Task item:
Your task is to transcribe the lines from the start of the data below through the line containing "This screenshot has width=648, height=297.", inclusive, exactly as they stand and without the pictures.

Entries provided:
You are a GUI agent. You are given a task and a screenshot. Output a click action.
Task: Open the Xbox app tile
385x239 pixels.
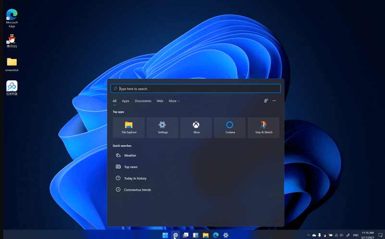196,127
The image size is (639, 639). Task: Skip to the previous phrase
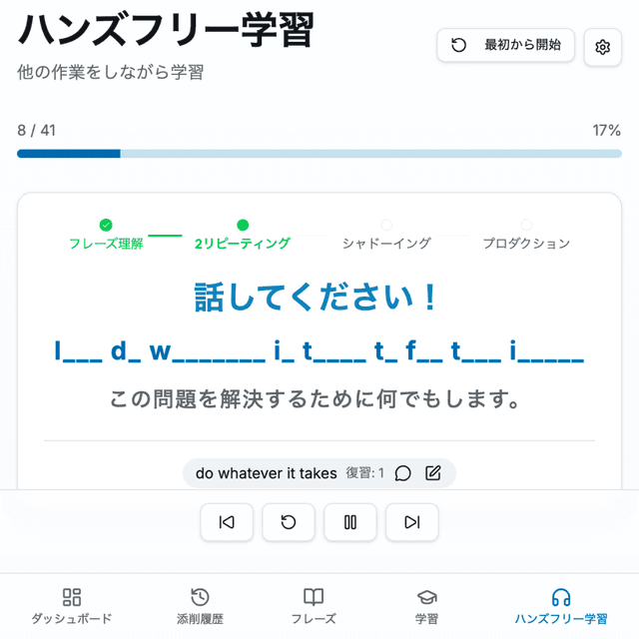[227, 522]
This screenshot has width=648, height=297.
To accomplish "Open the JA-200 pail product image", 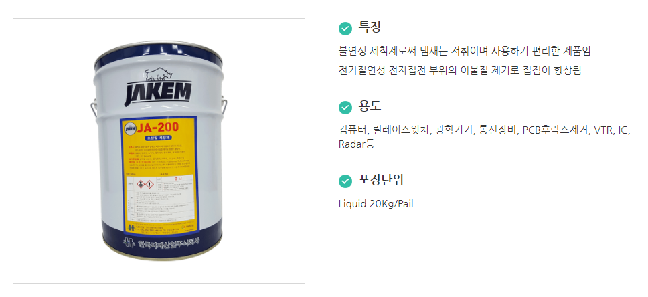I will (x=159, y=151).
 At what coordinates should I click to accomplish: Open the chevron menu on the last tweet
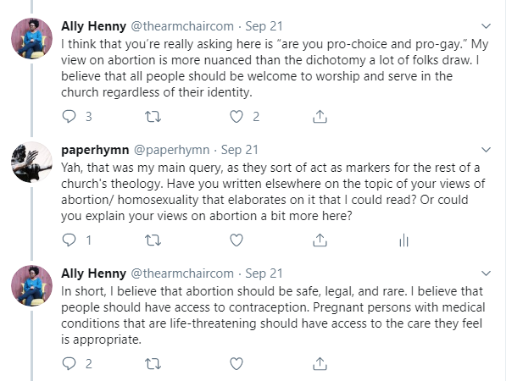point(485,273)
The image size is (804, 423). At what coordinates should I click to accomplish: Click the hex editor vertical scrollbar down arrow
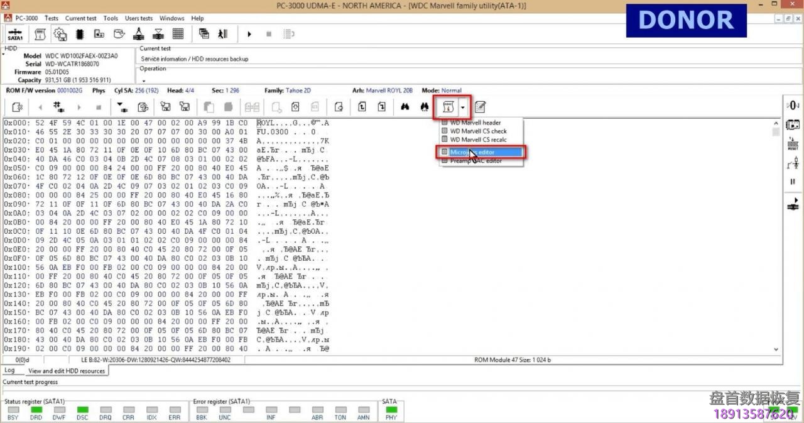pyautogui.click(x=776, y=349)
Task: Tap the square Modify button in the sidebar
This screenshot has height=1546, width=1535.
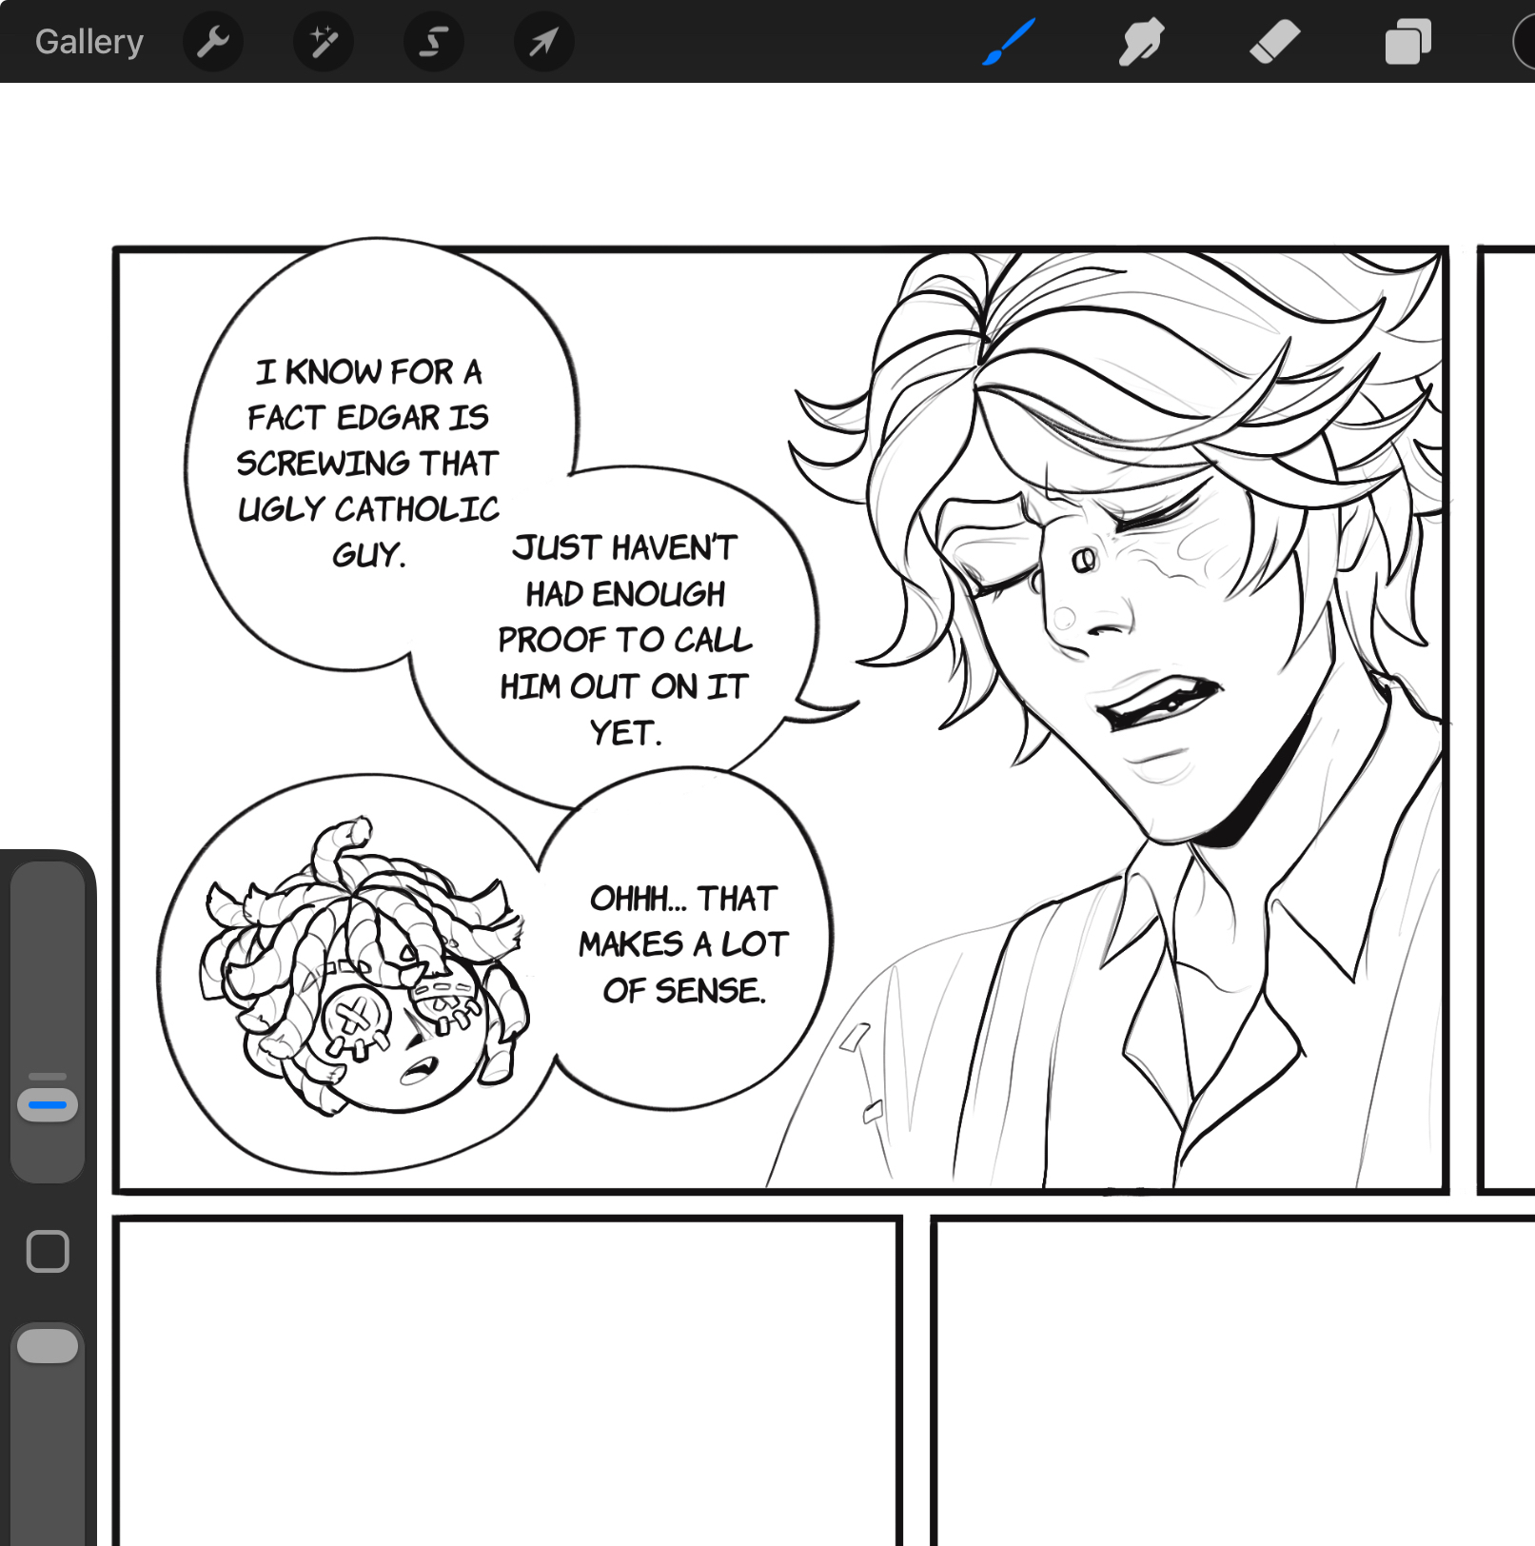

Result:
You are a GUI agent. You are given a task and a screenshot. Output a click action.
Task: Open the Xbox app tile
385x239 pixels.
196,127
The image size is (639, 639). Task: Skip to the previous phrase
[227, 522]
This screenshot has width=648, height=297.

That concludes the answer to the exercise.